HR 6578 would build a commission with subpoena authority to force Americans to testify and produce evidence to “investigate the facts and causes of antisemitism in the present day”
Lisa Kwon, Prism, December 12th, 2023
A new bipartisan bill introduced Dec. 4 aims to target critics of Israel. Civil rights groups and organizers worry that House Resolution 6578, also known as Commission to Study Acts of Antisemitism in the United States Act, would usher in a new era of McCarthyism during a pivotal time of resistance and legitimate criticism of the apartheid state of Israel and its violent occupation of Palestinian territories.
“This should have every American worried that we are going down a road where people are going to be targeted simply for what they believe in,” said Abed Ayoub, the national executive director of the American-Arab Anti-Discrimination Committee (ADC). “We haven’t seen anything like this in the U.S. in our generation. It’s going to have some serious ramifications on this country.”

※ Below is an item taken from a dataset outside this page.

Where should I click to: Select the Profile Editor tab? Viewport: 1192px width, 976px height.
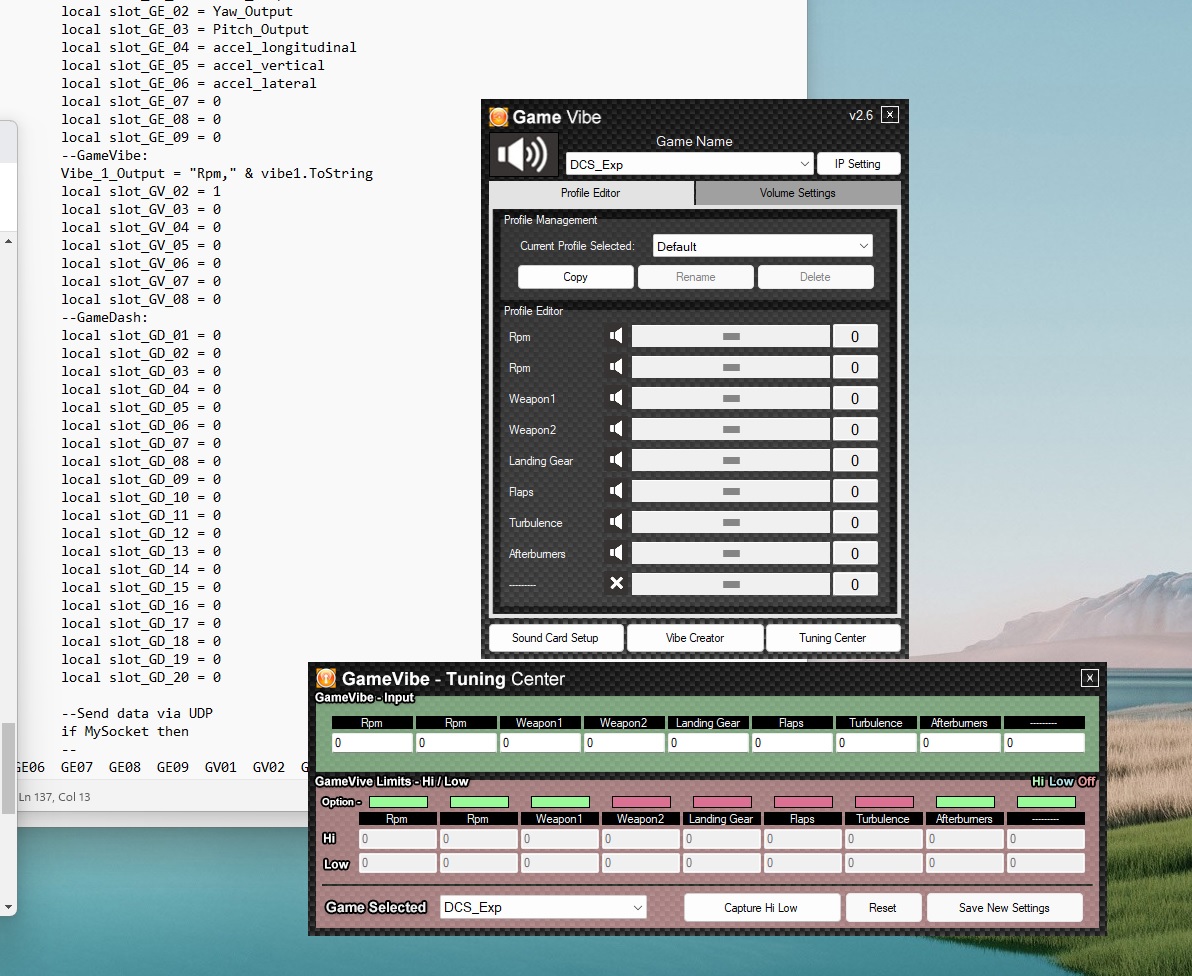tap(590, 193)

HR 6578, which was introduced by Iowa Rep. Mariannette Jane Miller-Meeks, cites the “Hamas deadly invasion of the nation of Israel” on Oct. 7 and a subsequent purported rise of antisemitic activity as substantial reason to build a commission with broad subpoena authority to force Americans to testify and produce “evidence” related to the committee’s mission to “investigate the facts and causes of antisemitism in the present day.” Additionally, any American called to testify or produce evidence cannot decline to do so based on the Fifth Amendment, legally requiring them to self-incriminate before the committee. However, the bill appears to protect people from criminal prosecution on the basis of any self-incriminating testimony if a witness does indeed invoke the Fifth Amendment.
Two of the most vocal supporters of the Commission to Study Acts of Antisemitism in the United States Act are the Anti-Defamation League (ADL) and the American Israel Public Affairs Committee (AIPAC).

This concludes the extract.